Cycling in Syria is possible all year round but spring and autumn are the most popular times to explore the country with mild temperatures and sunny days.
Summer cycling means dawn starts and long afternoon naps to avoid the worst of the heat. Desert trips will be almost impossible on a bicycle during the hottest part of the year, with very little shade to take refuge in and long stretches between water stops. Seaside resorts are likely to be packed with Arabs escaping from the heat of their home countries.
Winter bicycle tourists need to come prepared for rainy days and nighttime temperatures below freezing in many parts of the country. If you’re willing to pack rain gear and a good sleeping bag, your reward will be feeling like the country is yours alone to explore. In the off season, it’s possible to have even Palmyra – Syria’s top tourist attraction – almost entirely to yourself. Hotel prices drop accordingly aside from the few days around Eid when people cross the country to visit relatives and Turks flood into Syria for cross-border shopping expeditions.
The country itself is reasonably small and a comprehensive tour of Syria including the desert and a route along the Euphrates river could be done in less than a month. Many cyclists cut this down a bit by taking a bus from Damascus to Palmyra and then returning to the saddle for the rest of the desert journey towards Deir-ez-Zor. The distance from the Turkish border to Jordan isn’t huge and could be covered in a week if you just wanted to go straight through but this would require a fair amount of motorway cycling. Using the back roads and taking detours to sights like Apamea and Crac des Chevaliers can easily extend your time to two weeks. If time is limited, consider using organised tours from bases like Aleppo or Hama to see the main attractions.
Classic routes include:
- Entering from Turkey through the Bab-al-Hawa or Killis crossing. If coming from Killis, take the back roads through Cyrrhus and Saint Simeon towards Aleppo. Two days in Aleppo to see the sights, then out via Idlib towards the Dead Cities and Apamea. Stop in Hama to see the water wheels and rest up before heading out to Crac des Chevaliers and south to Damascus. It’s possible here to skip parts of the motorway, hugging back roads close to the Lebanese border. If not travelling in winter, you can go to the ancient mountain town of Malula where Aramaic, the language of Jesus Christ, is still spoken. It’s about 60km north of Damascus. After a few days in the capital, continue south to Jordan, stopping at Bosra to see the impressive and well preserved ampitheatre.

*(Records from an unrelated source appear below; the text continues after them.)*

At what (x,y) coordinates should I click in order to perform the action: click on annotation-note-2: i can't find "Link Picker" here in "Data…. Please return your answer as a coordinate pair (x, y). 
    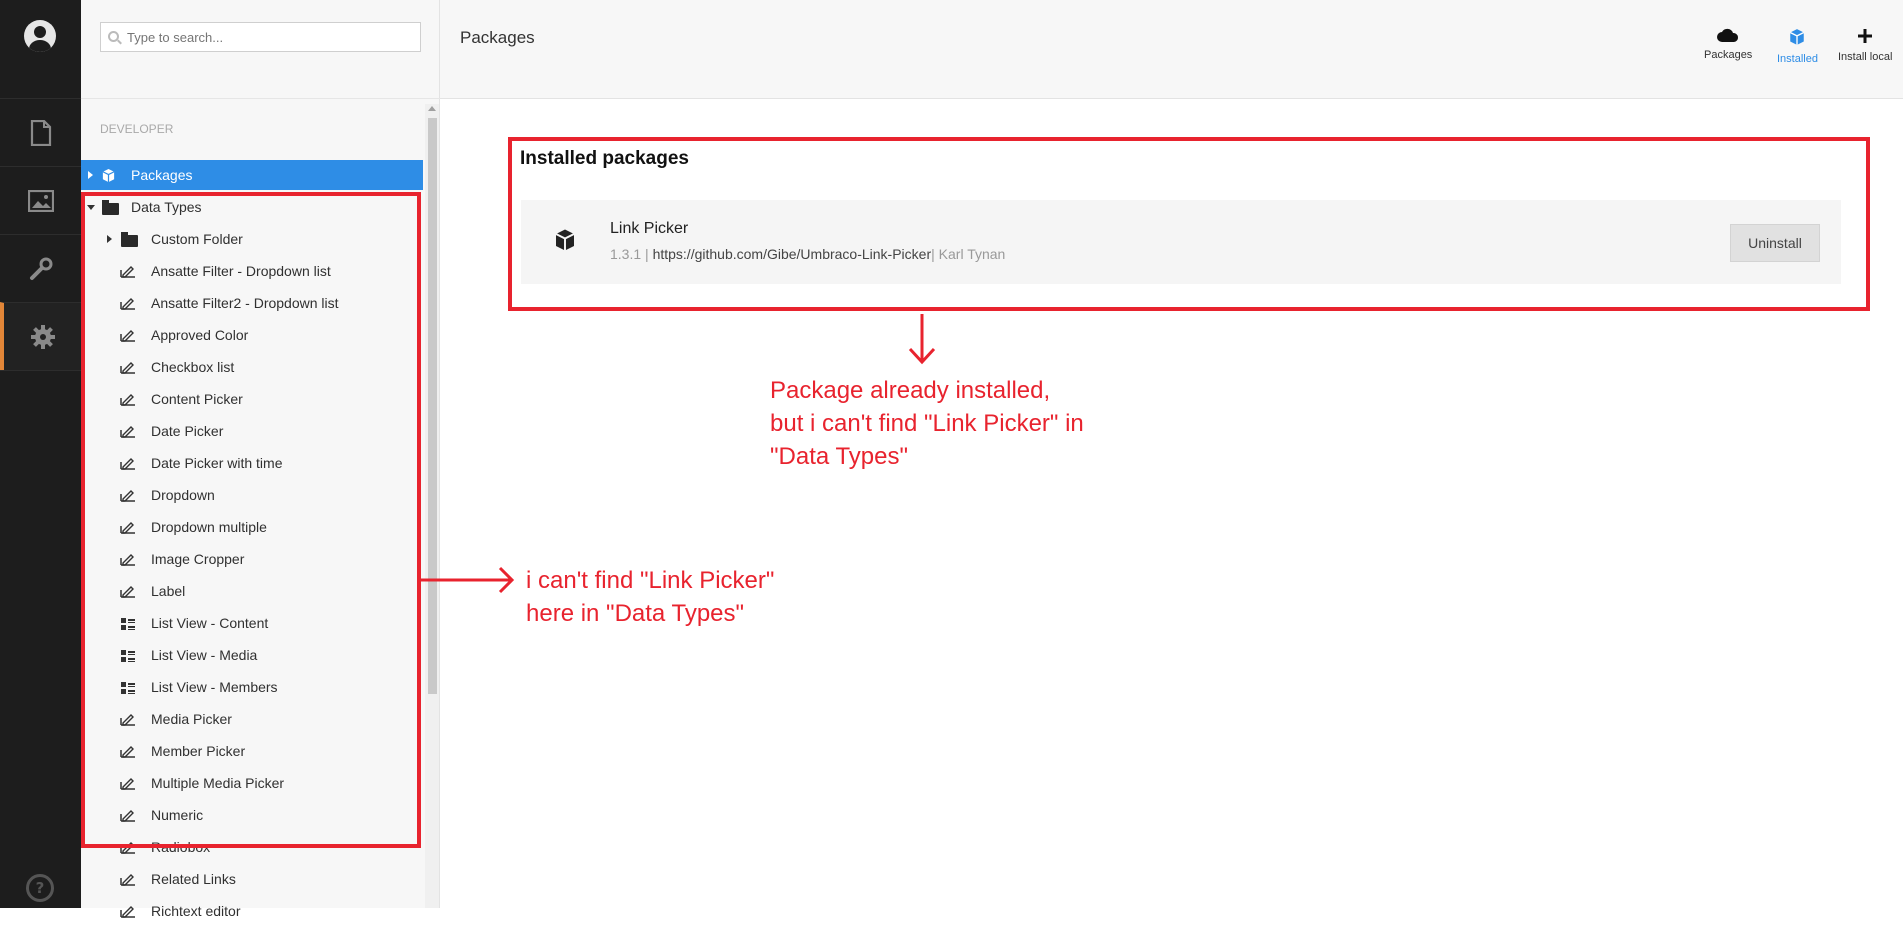
    Looking at the image, I should click on (650, 597).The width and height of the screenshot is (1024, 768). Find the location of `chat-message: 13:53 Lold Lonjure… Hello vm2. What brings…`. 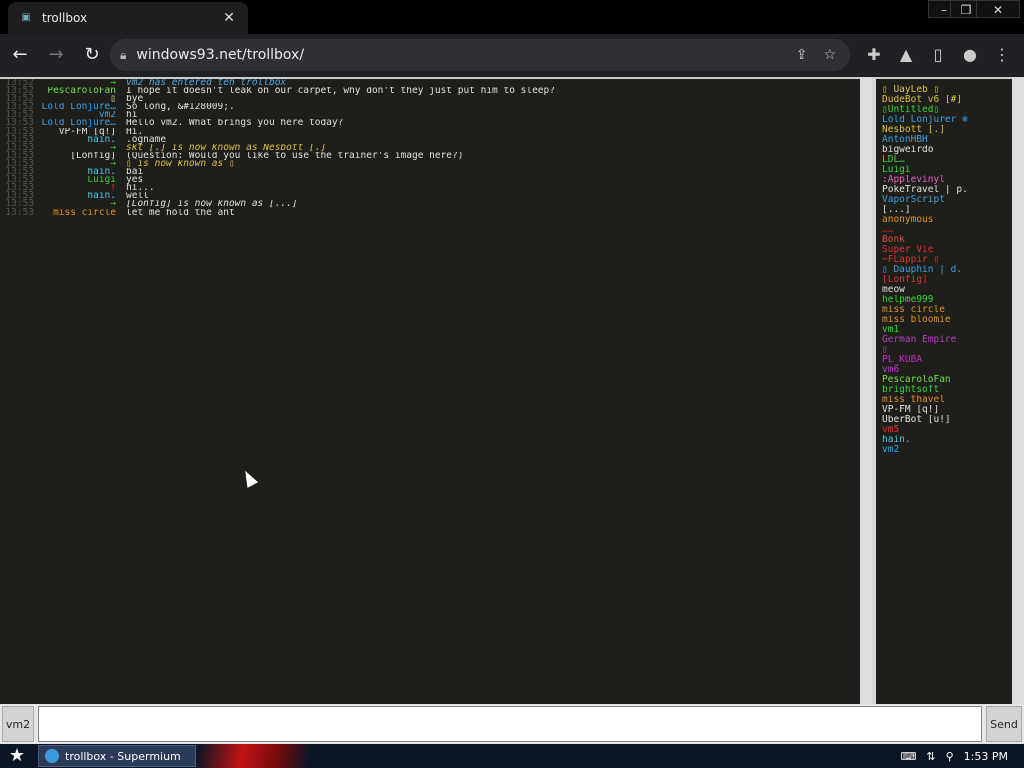

chat-message: 13:53 Lold Lonjure… Hello vm2. What brings… is located at coordinates (436, 123).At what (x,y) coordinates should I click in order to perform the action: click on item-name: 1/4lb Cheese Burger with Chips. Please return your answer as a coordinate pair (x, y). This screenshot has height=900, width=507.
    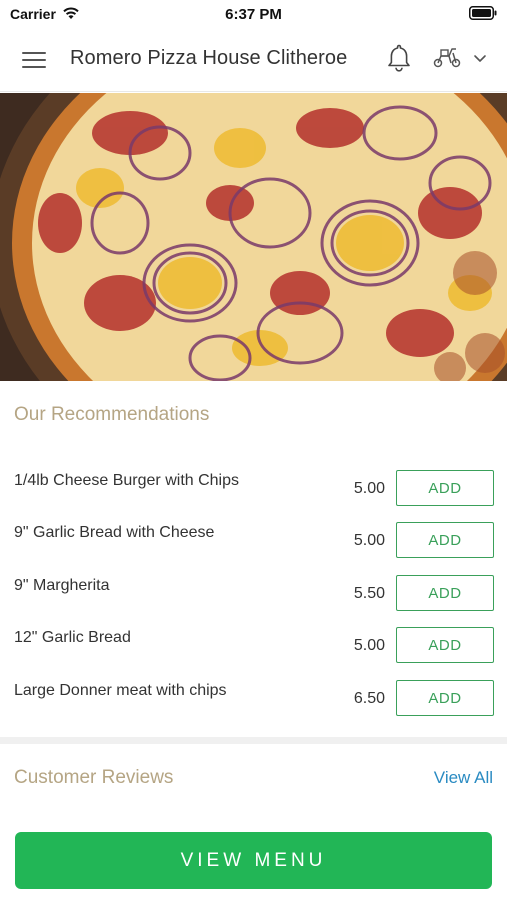
    Looking at the image, I should click on (127, 480).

- Start as above but after leaving Aleppo head towards the seaside towns of Latakia and Tartus, possibly dipping inland to see Crac des Chevaliers. Continue south to Lebanon and then across the mountains to Damascus. If planning this, get a double-entry visa for Syria in advance or be prepared to wait to have one issued at the border when you re-enter from Lebanon. You can get a visa for Lebanon at the border.
- Another option is to come south via Aleppo, Apamea and the Dead Cities to Hama, then across to Palmyra and south to Damascus and Jordan. In this case, a day tour by taxi or bus from Hama can take you to Crac des Chevaliers.